-- BRIEF --
Each entry, from beginning to end, is to be transcribed verbatim.

-- RECORDS --
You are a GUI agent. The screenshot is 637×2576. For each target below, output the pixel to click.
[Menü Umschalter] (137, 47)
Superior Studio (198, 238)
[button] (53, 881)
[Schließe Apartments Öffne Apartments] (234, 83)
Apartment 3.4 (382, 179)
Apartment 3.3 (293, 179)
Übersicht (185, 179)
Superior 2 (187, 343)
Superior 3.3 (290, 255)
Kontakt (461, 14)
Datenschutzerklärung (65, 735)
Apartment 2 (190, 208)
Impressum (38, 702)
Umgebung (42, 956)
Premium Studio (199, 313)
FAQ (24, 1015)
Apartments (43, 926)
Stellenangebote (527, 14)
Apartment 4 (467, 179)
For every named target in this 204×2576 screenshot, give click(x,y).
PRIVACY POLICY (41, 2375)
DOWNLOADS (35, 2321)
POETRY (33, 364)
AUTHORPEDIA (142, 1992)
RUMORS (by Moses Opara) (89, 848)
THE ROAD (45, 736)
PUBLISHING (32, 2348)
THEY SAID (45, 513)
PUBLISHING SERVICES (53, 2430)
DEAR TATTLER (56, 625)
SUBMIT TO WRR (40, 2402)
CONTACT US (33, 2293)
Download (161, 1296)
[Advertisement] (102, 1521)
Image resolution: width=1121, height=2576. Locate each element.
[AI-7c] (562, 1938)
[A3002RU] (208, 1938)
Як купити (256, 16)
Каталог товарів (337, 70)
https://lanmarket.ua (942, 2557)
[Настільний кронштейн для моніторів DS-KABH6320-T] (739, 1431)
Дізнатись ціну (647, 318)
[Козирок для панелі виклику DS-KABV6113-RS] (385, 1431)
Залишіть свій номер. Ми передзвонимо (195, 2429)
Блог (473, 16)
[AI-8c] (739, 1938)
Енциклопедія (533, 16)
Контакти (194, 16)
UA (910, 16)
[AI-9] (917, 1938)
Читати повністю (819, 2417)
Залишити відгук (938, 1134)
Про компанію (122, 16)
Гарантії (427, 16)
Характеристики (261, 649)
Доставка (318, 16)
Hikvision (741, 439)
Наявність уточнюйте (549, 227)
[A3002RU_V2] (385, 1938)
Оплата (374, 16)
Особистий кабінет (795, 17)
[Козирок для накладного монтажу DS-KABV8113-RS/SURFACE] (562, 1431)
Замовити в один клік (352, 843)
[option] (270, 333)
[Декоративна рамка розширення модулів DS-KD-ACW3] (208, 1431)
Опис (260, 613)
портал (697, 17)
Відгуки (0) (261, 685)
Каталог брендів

-- YOUR RESPONSE --
You are a GUI agent. The screenshot is 637×2576. For each target below, output the pixel to click.
[Menü Umschalter] (137, 47)
Superior Studio (198, 238)
[button] (53, 881)
[Schließe Apartments Öffne Apartments] (234, 83)
Apartment 3.4 (382, 179)
Apartment 3.3 (293, 179)
Übersicht (185, 179)
Superior 2 (187, 343)
Superior 3.3 (290, 255)
Kontakt (461, 14)
Datenschutzerklärung (65, 735)
Apartment 2 (190, 208)
Impressum (38, 702)
Umgebung (42, 956)
Premium Studio (199, 313)
FAQ (24, 1015)
Apartments (43, 926)
Stellenangebote (527, 14)
Apartment 4 (467, 179)
For every named target in this 204×2576 screenshot, give click(x,y).
PRIVACY POLICY (41, 2375)
DOWNLOADS (35, 2321)
POETRY (33, 364)
AUTHORPEDIA (142, 1992)
RUMORS (by Moses Opara) (89, 848)
THE ROAD (45, 736)
PUBLISHING (32, 2348)
THEY SAID (45, 513)
PUBLISHING SERVICES (53, 2430)
DEAR TATTLER (56, 625)
SUBMIT TO WRR (40, 2402)
CONTACT US (33, 2293)
Download (161, 1296)
[Advertisement] (102, 1521)
Image resolution: width=1121, height=2576. Locate each element.
[AI-7c] (562, 1938)
[A3002RU] (208, 1938)
Як купити (256, 16)
Каталог товарів (337, 70)
https://lanmarket.ua (942, 2557)
[Настільний кронштейн для моніторів DS-KABH6320-T] (739, 1431)
Дізнатись ціну (647, 318)
[Козирок для панелі виклику DS-KABV6113-RS] (385, 1431)
Залишіть свій номер. Ми передзвонимо (195, 2429)
Блог (473, 16)
[AI-8c] (739, 1938)
Енциклопедія (533, 16)
Контакти (194, 16)
UA (910, 16)
[AI-9] (917, 1938)
Читати повністю (819, 2417)
Залишити відгук (938, 1134)
Про компанію (122, 16)
Гарантії (427, 16)
Характеристики (261, 649)
Доставка (318, 16)
Hikvision (741, 439)
Наявність уточнюйте (549, 227)
[A3002RU_V2] (385, 1938)
Оплата (374, 16)
Особистий кабінет (795, 17)
[Козирок для накладного монтажу DS-KABV8113-RS/SURFACE] (562, 1431)
Замовити в один клік (352, 843)
[option] (270, 333)
[Декоративна рамка розширення модулів DS-KD-ACW3] (208, 1431)
Опис (260, 613)
портал (697, 17)
Відгуки (0) (261, 685)
Каталог брендів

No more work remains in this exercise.